▶ [GIVEN INSTRUCTION]: Could you retype the material below word for word, leaving out the pictures?

▶ [GIVEN INFORMATION]:
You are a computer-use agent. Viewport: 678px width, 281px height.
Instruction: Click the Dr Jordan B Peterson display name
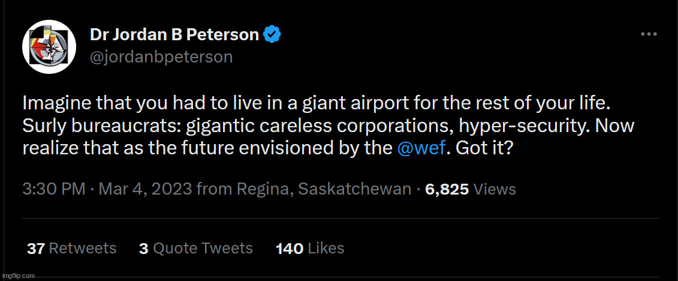point(174,35)
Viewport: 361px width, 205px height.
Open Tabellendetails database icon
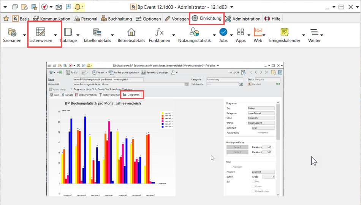tap(97, 32)
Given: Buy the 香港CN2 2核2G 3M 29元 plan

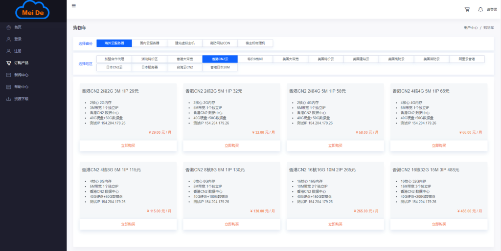Looking at the screenshot, I should pyautogui.click(x=128, y=146).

▶ [RESPONSE]:
You are a computer-use agent. Viewport: 678px width, 281px height.
Instruction: Click the Dr Jordan B Peterson display name
point(174,35)
Viewport: 361px width, 205px height.
Open Tabellendetails database icon
tap(97, 32)
Given: Buy the 香港CN2 2核2G 3M 29元 plan

Looking at the screenshot, I should pyautogui.click(x=128, y=146).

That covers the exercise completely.